AliIn the last couple of years, obstacles faced by queer youth have become a nationally recognized issue. From bullying to abuse to suicide, these themes have been on the mind of Realize Theatre Group’s co-founder Zarinah Ali long before the creation of ‘It Gets Better’.

Ali and Taryn Smith founded the Realize Theatre Group in 2011 with the goal of creating conversation, encouraging analytical audiences, inspiring compassion where it’s least expected and discovering the truth in connecting. As a student at University of Illinois Chicago, Ali adapted Shakespeare’s Romeo and Juliet as a modern love story between two young women fighting to follow their hearts. With the creation of the theatre group and an adaptation of a classic play that was not only relevant to the goals of the organization but current events, there was a perfect platform for the run of JUST ANOTHER LOVE STORY: The Most Excellent and Lamentable Tragedy of Romeo and Julie. Ali spoke with The L Stop about her inspiration, social justice and creating a space for real community conversation through theatre.

TLS-I want to start by talking to you a little bit about the Realize Theatre Group- you are co-founder and Artistic Director. You guys have done some amazing things, what inspired the creation of this group that made it different from others?

ZA– Taryn Smith (co-founder) and I when to UIC together and always talked about starting a theatre group focused on social justice work. Once we graduated I came to a point in my life where it was something that I could pursue and it was also a time where it was possible for her. We sat down and made a list of things we would like to give back to society, progress we wanted to see made, and also an understanding of people being in different places in their lives- being able to see or handle different things- that they may not be able to otherwise. So we tried to come up with something that isn’t necessarily off-putting to someone that doesn’t want to be ‘preached’ to, but that could also possibly open up their mind.

TLS- Your current production- JUST ANOTHER LOVE STORY: The Most Excellent and Lamentable Tragedy of Romeo and Juliet– is an adaptation of the William Shakespeare classic, but with a focus on queer youth. What is it that brought you to pursue that connection and see that through to the production that it is today?

romeoZA– Well I first had the concept in college- Romeo and Juliet is one of my favorite plays of all time, Shakespeare or not. I love the relationships. Once I studied it more, that just how I saw it- two women. At first it was this grandiose, crazy idea-with crazy costumes and wigs and the ideal an all-female cast, but without the means to do that in college it never really came to anything. I never let the idea go and over time I was able to hone it down, editing the script and the story in a relevant manner…. The goal was to edit the story in a way that was applicable and reflective of society and the way I have seen it in my own personal life experience. When we started the theatre group, it was the perfect venue for me to see the project all of the way through. It was really just a result of growing older, having more specific ideas, having a space and having a cast.

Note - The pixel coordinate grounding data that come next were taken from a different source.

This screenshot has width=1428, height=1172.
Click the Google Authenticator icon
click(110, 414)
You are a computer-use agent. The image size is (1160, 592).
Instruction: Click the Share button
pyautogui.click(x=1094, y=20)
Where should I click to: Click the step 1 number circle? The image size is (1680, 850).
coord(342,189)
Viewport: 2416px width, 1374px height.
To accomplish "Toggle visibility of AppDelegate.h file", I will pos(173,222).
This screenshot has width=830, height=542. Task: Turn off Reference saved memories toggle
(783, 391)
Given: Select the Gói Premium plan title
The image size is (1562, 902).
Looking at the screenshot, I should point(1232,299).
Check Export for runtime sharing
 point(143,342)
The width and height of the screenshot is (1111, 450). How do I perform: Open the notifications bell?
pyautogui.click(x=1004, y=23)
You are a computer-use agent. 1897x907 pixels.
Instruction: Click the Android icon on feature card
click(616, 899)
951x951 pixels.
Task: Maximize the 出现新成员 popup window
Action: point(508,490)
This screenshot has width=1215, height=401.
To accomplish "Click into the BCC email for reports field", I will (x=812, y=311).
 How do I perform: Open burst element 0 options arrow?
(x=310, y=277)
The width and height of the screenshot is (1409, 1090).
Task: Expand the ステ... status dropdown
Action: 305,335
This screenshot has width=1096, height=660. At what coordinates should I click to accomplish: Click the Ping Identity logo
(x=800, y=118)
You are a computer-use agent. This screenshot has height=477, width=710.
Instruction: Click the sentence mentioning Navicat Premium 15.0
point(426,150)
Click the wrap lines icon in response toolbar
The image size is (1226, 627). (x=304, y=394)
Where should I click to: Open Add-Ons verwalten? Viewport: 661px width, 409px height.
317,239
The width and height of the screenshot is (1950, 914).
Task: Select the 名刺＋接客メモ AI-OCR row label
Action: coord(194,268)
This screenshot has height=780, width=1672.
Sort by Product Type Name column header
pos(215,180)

TLS- How do you think the events in the last couple of years- bullying, teen suicide, etc. have shaped the outcome and timing of the production?

ZA-When we set up the season there was not that huge buzz that there is now around marriage equality in Illinois. The It Gets Better campaign was going on, and that was something that was definitely on my brain. My first thought was, ‘OK, I am creating a season… I have this specific concept that has a lot of attention right now- queer teen suicide, the relationships that lead to it- and maybe we can keep the ball rolling and keep people discussing it. It just so happens that once we started pre-production same sex marriage in Illinois became a hot topic. The show doesn’t just deal with a specific part of queer teens, but marriage, religion and other obstacles that are faced.

TLS- Does the Realize Theatre group focus specifically on Queer themes or social justice in general?

ZA– The idea of RTC is to inspire compassion among people, and connect the community no matter what the issue may be. It is from an activism standpoint; however queer rights and livelihood are a focus for us. Next season one of the shows we are planning on putting up has to do with trans identity and love and relationships. We really try and hit whatever relevant themes we can. This season we ran Scheherazade, which addresses violence- specifically sexual violence against women.

TLS- What do you want people to take out of your adaptation of Romeo and Juliet?

ZA-We try to facilitate dialogue. After each performance we have a 20 minute post show discussion with the audience. This isn’t the kind of talk that is based around the actors and their experience, but for the audience to discuss with one another and the cast the themes that they experienced that night and the feelings that may have come up from that. I would love for people to be in discourse with one another, to be motivated to become active. For some people, becoming active might mean just having the conversation- so many times these conversations are had they are only around people in agreement. By having this discussion, we are putting people into a room that don’t necessarily agree with one another in a mediated setting, and allowing them to hash it out as a community. This is what I see as a true community conversation which will hopefully lead to some true inspiration for some.

TLS- I would love to ask you a little bit about the soundtrack composed and produced by Joy Huntress, and performed by herself and KrisDeLaRash. How did that all come together?

ZA– Kris and I have been good friends for awhile now. I actually went to hang out with the two of them one day and was telling them about the concept of the show and how I wanted to make it into a multimedia production… So whether it was a photography book that went along with it or a costume collection created from it, I really wanted it to be more than just a play. They had let me listen to a song they had made together and it was something about their two voices and their words that really hit me in the place that this play was residing… Once I told them about the concept we kind of agreed right then and there that we wanted to compose some original music for the script. Their soundtrack will also be available for sale after the show.

TLS-What kind of reception have you gotten, both in the theatre community and the LGBT community?

ZA– The play that we began our season with, Scheherazade, is kind of brutal to watch. So a lot of people in the theatre community thought we were ballsy to start off with a show like that. The reactions were really varied and some were frankly just sexist. But for the most part, people have been very supportive which is something I love about the Chicago theatre community. I have done a lot of travelling around in the city talking about the play to anyone who will listen- LGBTQ, Ally; even some of the most homophobic people I have met have given me great feedback for this show. The fact that people from all walks of lives and different situations find this topic intriguing really excites me so I am hoping for a good turnout!

JUST ANOTHER LOVE STORY: The Most Excellent and Lamentable Tragedy of Romeo and Juliet
Opens April 19 and runs through May 25, 2013
Fridays and Saturdays at 8 p.m. Prop Thtr
3502 N. Elston Ave. Chicago, IL 60618.
For tickets click here.
To donate to the Indiegogo campaign click here.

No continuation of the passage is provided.